Zinc-Finger Motifs Unique To Arabidopsis Thaliana Paralogs Rpa1C And Rpa1E Are Required For Rpa-Dependent DNA Repair

RPA is a heterotrimeric ssDNA binding protein that is highly conserved across all eukaryotes. Arabidopsis (Arabidopsis thaliana) has five RPA1 paralogs divided into three groups (A, B, C) each with unique functions in DNA replication and repair. The group C paralogs (RPA1C and RPA1E in Arabidopsis) function specifically in DNA-damage repair and carry a C-terminal extension unique to group-C paralogs. This C-terminal extension contains a zinc finger motif (ZFM) that is highly conserved and is therefore predicted to be critical to the functionality of the paralogs during DNA damage repair. To address this, we employed a CRISPR-Cas9 strategy to specifically remove the ZFM from RPA1C or RPA1E while leaving the genes otherwise intact (termed C-ZFKO and E-ZFKO).
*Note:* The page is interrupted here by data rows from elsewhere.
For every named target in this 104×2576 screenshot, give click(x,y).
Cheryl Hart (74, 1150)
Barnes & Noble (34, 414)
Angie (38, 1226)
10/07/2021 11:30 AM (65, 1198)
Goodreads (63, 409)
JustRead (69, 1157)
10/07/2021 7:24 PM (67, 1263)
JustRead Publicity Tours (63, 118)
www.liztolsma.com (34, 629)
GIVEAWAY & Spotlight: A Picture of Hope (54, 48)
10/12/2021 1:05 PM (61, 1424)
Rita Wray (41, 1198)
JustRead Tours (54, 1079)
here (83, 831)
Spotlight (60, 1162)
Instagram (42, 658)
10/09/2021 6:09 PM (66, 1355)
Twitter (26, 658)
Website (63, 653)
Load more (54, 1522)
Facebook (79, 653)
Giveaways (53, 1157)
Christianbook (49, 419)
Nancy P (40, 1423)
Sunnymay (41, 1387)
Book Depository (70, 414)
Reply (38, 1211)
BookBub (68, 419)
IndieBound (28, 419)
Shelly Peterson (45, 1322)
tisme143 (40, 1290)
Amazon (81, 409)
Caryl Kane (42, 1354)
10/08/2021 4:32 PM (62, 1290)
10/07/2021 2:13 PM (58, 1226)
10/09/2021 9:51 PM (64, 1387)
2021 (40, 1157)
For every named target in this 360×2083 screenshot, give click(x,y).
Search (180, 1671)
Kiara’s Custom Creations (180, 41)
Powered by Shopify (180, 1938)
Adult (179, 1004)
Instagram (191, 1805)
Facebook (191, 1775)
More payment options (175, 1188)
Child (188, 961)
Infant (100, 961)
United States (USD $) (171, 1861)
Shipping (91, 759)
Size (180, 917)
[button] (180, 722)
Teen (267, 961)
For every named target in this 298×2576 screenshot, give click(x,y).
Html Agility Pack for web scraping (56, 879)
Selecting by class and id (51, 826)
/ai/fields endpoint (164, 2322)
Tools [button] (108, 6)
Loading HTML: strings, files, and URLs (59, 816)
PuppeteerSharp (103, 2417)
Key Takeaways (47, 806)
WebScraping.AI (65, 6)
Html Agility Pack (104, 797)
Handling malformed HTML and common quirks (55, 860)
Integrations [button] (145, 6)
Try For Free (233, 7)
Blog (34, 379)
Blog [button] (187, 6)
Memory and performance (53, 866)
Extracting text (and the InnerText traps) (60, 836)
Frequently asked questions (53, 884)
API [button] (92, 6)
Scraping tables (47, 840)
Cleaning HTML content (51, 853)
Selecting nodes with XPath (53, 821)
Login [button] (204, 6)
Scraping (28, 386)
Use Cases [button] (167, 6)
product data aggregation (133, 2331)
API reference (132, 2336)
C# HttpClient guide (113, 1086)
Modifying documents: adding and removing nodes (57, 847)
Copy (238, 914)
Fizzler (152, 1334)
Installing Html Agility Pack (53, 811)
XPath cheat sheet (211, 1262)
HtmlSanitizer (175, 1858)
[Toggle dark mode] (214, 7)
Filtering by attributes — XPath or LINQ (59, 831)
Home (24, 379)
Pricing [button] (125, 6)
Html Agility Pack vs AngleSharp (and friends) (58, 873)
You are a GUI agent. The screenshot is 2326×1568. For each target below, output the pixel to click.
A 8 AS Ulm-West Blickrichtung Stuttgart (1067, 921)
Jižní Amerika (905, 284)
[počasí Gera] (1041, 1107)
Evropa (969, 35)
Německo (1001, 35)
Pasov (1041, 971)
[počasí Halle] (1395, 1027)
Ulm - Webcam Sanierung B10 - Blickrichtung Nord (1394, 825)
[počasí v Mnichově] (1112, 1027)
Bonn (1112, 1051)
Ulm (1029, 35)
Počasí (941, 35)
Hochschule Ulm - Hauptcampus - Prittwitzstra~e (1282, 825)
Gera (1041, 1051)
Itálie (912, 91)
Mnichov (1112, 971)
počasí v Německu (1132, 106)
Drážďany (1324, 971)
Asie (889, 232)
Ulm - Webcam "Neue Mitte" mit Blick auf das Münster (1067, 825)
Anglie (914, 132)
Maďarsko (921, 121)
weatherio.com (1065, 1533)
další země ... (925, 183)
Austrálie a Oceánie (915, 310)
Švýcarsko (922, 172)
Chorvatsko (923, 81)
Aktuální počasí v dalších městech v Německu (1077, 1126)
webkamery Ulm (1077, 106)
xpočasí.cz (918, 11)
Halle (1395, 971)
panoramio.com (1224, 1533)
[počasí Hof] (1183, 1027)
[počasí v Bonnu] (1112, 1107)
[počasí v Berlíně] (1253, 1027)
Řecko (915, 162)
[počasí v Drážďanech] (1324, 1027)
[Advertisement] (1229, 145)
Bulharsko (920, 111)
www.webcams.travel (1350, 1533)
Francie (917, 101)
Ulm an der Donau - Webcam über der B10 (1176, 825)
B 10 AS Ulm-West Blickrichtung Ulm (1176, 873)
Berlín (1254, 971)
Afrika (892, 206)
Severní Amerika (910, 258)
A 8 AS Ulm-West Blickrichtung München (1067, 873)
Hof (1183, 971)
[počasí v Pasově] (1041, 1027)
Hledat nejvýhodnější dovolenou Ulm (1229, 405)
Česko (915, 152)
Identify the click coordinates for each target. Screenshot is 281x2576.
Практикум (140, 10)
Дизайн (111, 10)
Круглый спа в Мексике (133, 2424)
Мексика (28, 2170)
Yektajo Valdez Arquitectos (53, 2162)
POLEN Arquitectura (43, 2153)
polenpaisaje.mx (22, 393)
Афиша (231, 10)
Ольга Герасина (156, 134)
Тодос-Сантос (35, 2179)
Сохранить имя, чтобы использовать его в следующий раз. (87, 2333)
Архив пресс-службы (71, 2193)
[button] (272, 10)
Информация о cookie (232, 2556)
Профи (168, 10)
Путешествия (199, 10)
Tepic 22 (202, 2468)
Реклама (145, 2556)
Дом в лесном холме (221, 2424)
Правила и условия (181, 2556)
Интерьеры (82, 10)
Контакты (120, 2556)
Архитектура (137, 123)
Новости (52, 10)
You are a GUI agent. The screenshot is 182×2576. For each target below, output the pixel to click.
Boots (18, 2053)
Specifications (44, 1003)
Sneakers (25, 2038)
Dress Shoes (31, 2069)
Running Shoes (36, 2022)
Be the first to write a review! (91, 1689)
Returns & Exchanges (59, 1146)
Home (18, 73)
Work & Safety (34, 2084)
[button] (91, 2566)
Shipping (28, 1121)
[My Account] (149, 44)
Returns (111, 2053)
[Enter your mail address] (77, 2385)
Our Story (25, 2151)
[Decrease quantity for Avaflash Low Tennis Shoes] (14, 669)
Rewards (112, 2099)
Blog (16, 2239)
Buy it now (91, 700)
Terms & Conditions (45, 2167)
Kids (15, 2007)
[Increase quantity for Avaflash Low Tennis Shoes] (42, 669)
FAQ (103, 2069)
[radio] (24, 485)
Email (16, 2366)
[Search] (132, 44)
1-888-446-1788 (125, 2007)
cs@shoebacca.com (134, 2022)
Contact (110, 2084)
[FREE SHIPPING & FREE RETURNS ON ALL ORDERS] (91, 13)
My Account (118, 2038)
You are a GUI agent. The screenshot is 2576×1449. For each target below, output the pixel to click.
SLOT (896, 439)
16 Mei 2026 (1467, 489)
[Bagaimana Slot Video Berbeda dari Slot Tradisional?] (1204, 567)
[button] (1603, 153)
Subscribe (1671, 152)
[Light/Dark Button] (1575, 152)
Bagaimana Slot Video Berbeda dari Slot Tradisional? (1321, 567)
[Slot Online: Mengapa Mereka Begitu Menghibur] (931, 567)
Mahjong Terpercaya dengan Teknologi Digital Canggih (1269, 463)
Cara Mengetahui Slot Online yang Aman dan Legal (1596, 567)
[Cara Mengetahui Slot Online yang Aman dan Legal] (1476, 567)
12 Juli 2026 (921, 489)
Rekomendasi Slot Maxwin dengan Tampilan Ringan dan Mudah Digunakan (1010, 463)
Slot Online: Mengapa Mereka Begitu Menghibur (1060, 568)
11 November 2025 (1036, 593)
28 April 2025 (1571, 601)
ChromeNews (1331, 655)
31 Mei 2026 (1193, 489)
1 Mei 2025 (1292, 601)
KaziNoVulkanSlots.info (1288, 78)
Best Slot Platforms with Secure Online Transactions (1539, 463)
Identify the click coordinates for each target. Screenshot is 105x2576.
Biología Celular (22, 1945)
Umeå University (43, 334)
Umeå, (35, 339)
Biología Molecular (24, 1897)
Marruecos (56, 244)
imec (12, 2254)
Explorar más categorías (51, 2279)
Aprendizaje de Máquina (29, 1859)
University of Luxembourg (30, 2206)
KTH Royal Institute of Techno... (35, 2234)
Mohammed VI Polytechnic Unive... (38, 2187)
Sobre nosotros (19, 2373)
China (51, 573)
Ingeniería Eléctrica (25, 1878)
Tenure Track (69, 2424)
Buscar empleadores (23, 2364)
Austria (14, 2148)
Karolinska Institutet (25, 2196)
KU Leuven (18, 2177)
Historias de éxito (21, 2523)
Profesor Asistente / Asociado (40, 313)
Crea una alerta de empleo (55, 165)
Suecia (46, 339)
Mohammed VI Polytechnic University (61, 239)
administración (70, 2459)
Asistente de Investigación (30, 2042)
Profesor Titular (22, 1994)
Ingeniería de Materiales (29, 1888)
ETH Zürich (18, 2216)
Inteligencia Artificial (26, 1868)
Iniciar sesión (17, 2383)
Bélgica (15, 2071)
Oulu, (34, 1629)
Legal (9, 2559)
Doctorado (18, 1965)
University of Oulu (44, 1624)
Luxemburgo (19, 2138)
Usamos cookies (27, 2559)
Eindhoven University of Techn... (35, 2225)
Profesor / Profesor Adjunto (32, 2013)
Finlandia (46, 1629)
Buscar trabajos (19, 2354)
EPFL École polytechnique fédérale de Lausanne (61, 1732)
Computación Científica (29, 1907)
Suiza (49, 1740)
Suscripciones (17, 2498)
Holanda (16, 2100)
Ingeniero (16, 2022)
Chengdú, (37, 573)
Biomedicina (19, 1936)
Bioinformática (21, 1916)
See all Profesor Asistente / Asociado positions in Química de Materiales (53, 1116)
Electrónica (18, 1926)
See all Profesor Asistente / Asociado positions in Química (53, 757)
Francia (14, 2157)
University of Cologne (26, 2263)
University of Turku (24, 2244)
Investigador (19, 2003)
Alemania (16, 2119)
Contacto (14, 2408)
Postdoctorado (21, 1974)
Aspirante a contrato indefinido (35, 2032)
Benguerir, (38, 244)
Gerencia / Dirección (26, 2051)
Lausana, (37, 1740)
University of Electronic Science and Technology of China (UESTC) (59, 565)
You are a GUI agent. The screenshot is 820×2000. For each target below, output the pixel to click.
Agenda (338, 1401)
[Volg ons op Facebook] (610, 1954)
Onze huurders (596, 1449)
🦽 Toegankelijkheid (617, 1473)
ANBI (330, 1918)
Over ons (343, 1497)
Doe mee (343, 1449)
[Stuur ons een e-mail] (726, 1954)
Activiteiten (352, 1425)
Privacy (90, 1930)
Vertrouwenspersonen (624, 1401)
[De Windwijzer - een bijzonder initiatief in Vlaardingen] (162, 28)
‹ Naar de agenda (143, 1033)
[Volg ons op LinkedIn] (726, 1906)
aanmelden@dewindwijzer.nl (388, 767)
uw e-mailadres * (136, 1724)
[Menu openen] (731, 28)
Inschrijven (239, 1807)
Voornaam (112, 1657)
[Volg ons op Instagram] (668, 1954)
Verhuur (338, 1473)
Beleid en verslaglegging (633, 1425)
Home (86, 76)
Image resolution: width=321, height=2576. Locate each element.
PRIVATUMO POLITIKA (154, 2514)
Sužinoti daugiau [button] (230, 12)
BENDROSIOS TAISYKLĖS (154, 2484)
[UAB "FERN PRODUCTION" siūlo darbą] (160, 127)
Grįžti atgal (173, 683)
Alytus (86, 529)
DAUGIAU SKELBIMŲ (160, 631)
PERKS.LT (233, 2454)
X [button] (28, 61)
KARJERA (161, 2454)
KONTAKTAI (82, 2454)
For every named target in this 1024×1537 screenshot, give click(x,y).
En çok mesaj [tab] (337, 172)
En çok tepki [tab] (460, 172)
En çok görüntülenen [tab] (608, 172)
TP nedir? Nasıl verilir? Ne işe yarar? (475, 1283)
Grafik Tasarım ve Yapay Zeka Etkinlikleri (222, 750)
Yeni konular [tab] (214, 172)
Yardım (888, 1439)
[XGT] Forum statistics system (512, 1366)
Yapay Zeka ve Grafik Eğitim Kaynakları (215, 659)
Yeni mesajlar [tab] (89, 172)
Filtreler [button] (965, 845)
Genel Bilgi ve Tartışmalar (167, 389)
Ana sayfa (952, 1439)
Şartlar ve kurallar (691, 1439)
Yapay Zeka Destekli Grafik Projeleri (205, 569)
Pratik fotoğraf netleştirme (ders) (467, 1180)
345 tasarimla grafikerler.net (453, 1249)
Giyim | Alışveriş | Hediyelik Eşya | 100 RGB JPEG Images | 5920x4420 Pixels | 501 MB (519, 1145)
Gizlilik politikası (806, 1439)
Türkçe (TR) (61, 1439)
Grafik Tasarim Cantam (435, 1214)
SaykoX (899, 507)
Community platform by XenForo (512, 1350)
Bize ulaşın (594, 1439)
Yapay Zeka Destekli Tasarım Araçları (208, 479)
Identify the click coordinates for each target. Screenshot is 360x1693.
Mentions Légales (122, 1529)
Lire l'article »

C-ZFKO and E-ZFKO lines were challenged with DNA damaging agents, and their susceptibility was compared to both WT (Col-0) lines and to previously characterized T-DNA null mutants (rpa1c and rpa1e). To address the role of the respective ZFMs in homologous recombination pathways (HRR), we employed a GUS-reporter system to compare WT lines to C-ZFKO and E-ZFKO lines. We find here that C-ZFKO and E-ZFKO lines displayed hypersensitivity to DNA damaging agents at a level comparable to previously characterized T-DNA null mutants (rpa1c and rpa1e). When studying the rate of HRR, both C-ZFKO and rpa1c showed a drastic reduction in single-strand annealing (SSA) while E-ZFKO and rpa1e had a more modest, but still significant decrease. All mutant lines had a comparable decrease in synthesis-dependent strand annealing (SDSA) compared to WT. Thus, we show here that the respective RPA1C and RPA1E-encoded ZFM is crucial for the ability of each paralog to function during DNA damage repair.